FORT COLLINS, Colo. (CBS4)– As our state slowly reopens, many Coloradans are starting to work less from home. That may be a welcome change to some, but perhaps not-so-welcome for your pets suddenly finding themselves home alone.
Dr. Rebecca Ruch-Gallie, a veterinarian with Colorado State University’s Veterinary Teaching Hospital, joined CBSN Denver to discuss the concerns of anxiety among animals. She said it’s possible for pets to develop separation anxiety as their humans head back to work.
“Signs occur within 10 to 15 minutes usually of their owners leaving the premises,” she explained. “That can be crying behavior, whining behavior, barking, destruction. It can be a variety of things, but it occurs very quickly after the owner leaves.”
Dr. Ruch-Gallie said it’s also possible your dog or cat has generalized anxiety, which can occur after its owner leaves as well as after they’ve been away from home for a while.
“They start to realize, ‘Oh, this is weird. I’m by myself and I can’t manage this anymore,’” she said of the animals’ mindset. “So they start looking for outlets to relieve that behavior. Unfortunately, those are outlets we don’t want to happen in our household.”
To help your pets adjust to you no longer working from home, Dr. Ruch-Gallie suggests starting that new routine a bit early by leaving for small periods of time.

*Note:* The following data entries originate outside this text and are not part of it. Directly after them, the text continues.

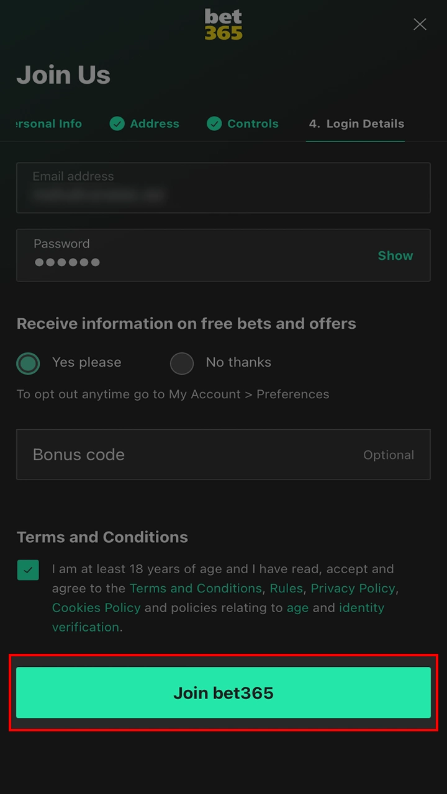The image size is (447, 794).
Task: Click the Email address field
Action: pos(224,187)
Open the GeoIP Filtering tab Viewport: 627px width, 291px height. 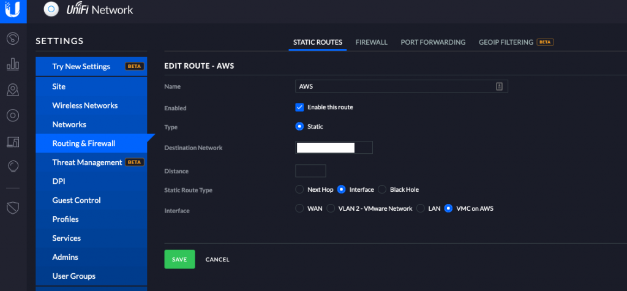506,42

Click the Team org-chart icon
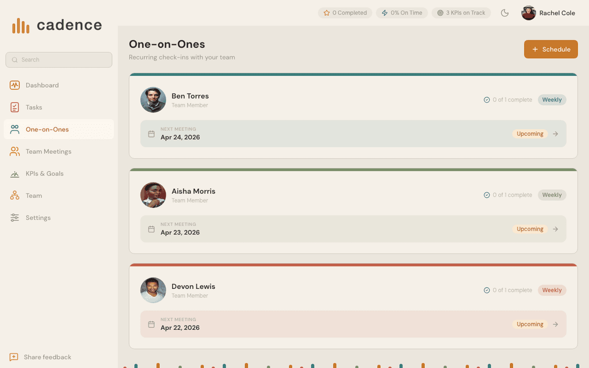(15, 196)
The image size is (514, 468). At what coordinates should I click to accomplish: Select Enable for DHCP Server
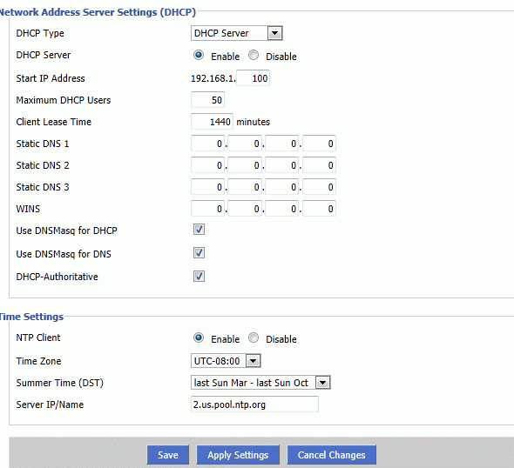click(x=199, y=55)
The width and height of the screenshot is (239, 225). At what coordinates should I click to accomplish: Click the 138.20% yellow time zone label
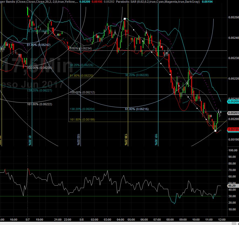click(x=126, y=139)
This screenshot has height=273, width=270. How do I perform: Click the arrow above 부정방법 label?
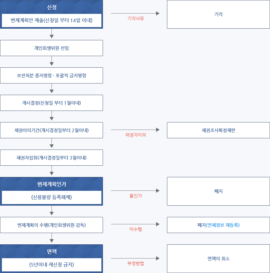coord(135,258)
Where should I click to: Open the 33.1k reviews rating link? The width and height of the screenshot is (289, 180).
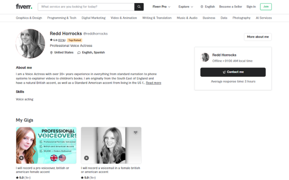pyautogui.click(x=62, y=40)
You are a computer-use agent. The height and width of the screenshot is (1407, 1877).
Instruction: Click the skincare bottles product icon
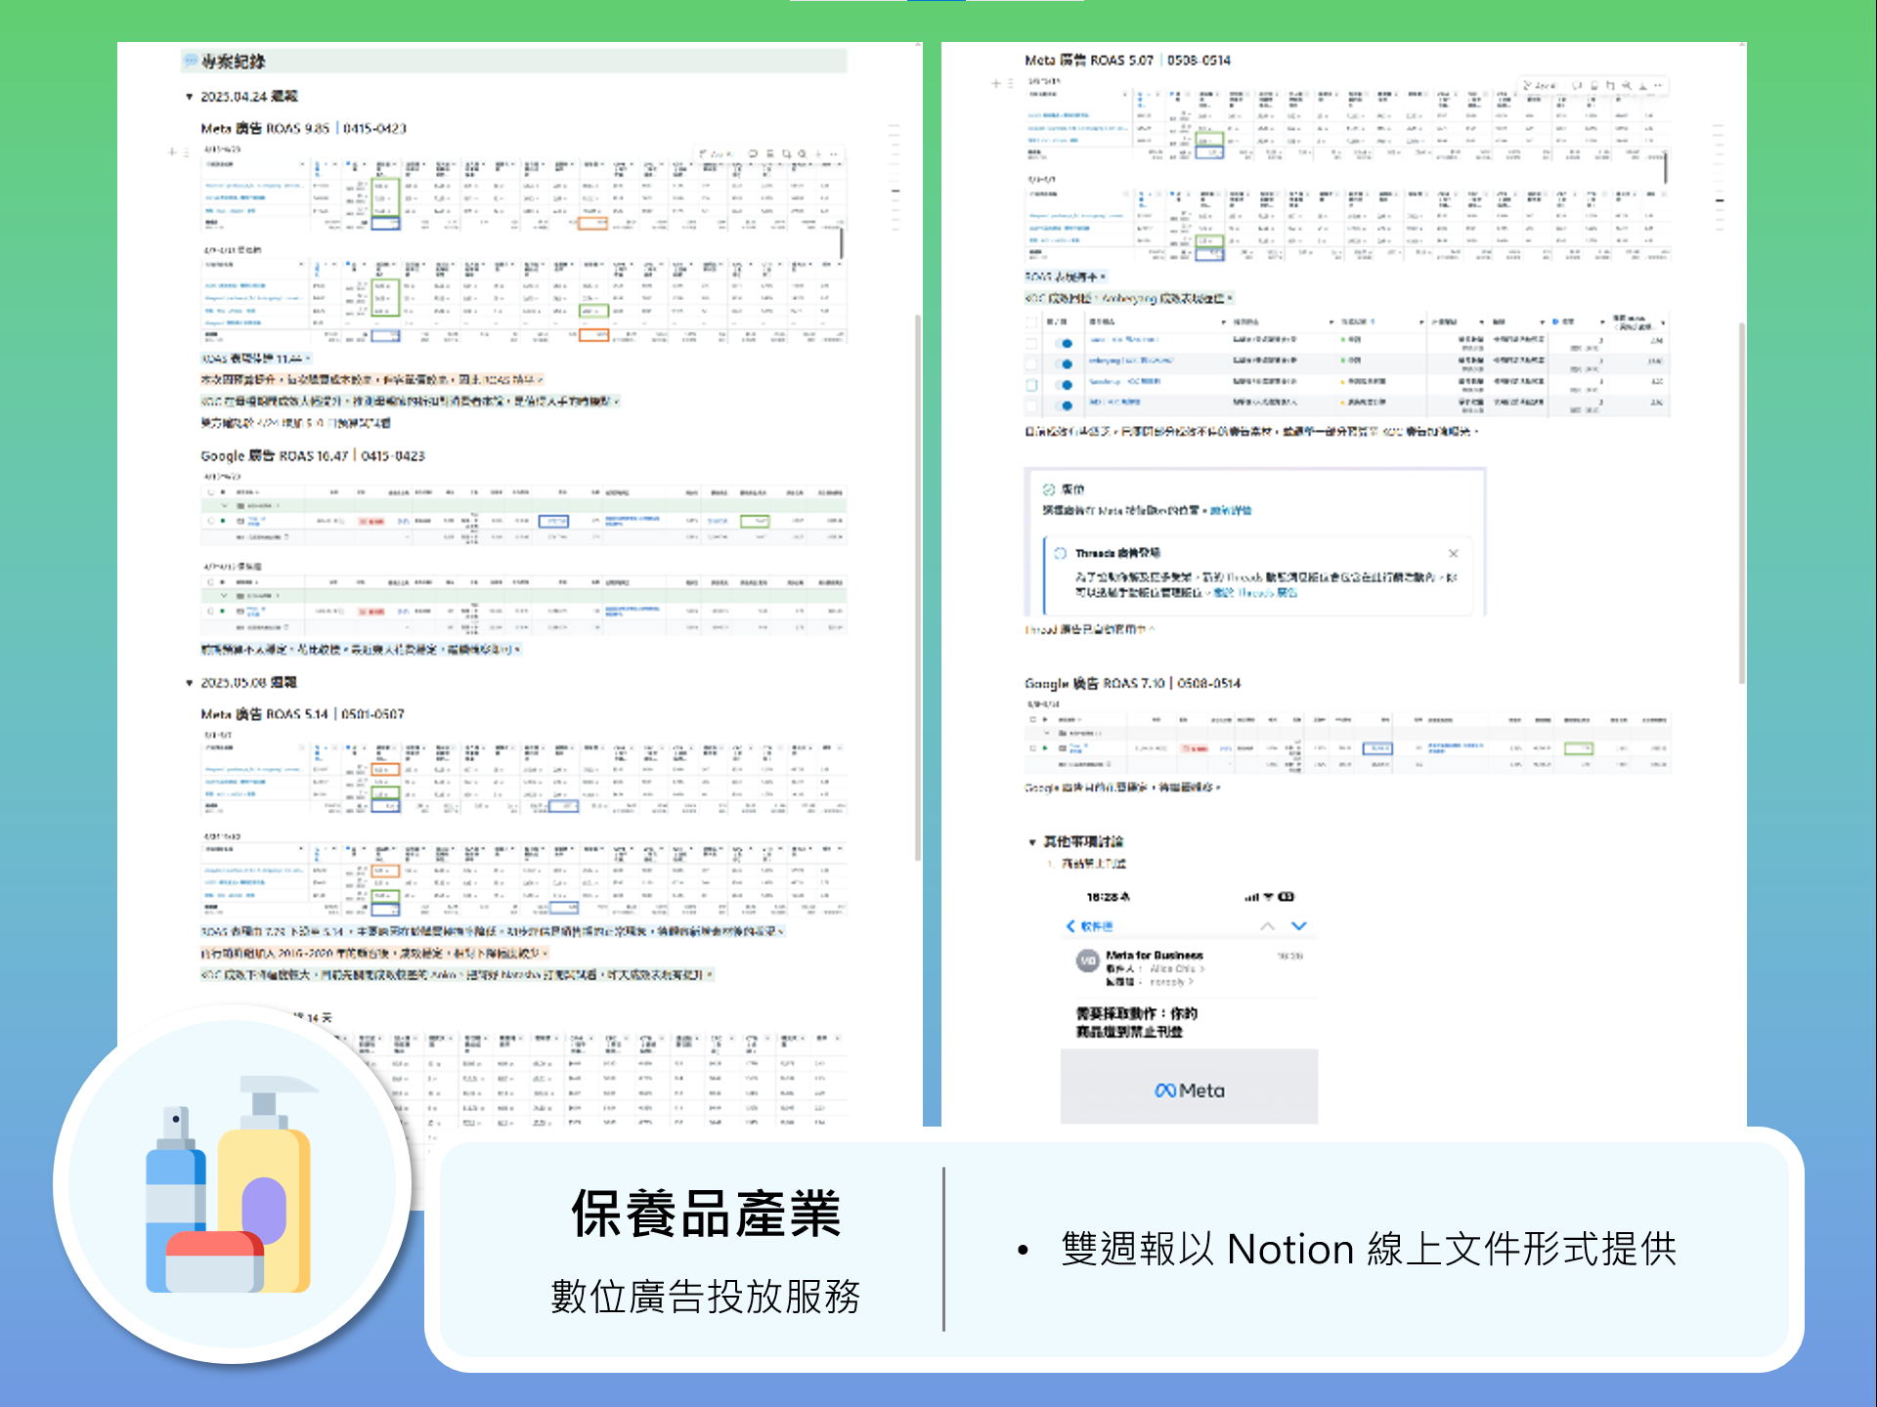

“Animals really like routine,” she told CBSN Denver’s Kelly Werthmann. “Starting that new routine early, if you can do so, can be very helpful for animals to adjust to the new norm. Even if you can’t leave your home directly right now, if there’s some way you can get into another room and be very quiet, or if you can step into a hallway or a garage, whatever that may look like.”
That advice also applies to pets adopted mid-coronavirus pandemic, for animals who’ve only ever known their owners to be at home all the time.
“Remember, we want to pair leaving with something very, very good,” Dr. Ruch-Gallie said. “Peanut butter stuffed Kong toys [for example]. Something that’s a really good treat for them to work on and makes them very excited. Like, ‘Okay, I’m getting this thing and it’s going to be okay because I’ve got it.’ Really just kind of adjusting their mindset that you leaving is actually an okay thing, and you can do that for a few minutes at a time and then come back.”
Particularly for dogs, but sometimes cats as well, Dr. Ruch-Gallie advised crate training to be a helpful option. She said it’s a good idea to teach your animal they can be happy in a crate, and now is a perfect time to start that training.
“So they can get used to being in their crate as a happy place,” she said. “That way when you go, if they are going to have problems, they’ve got this happy place to go. You don’t even necessarily need to shut them in all the time, but they’ve at least got a very warm, fuzzy, happy place to be.”
Dr. Ruch-Gallie said it’s important for pet owners to consult their veterinarian for any behavioral support. They can also provide information on trainers or perhaps supplements that can be used to help promote calming behavior.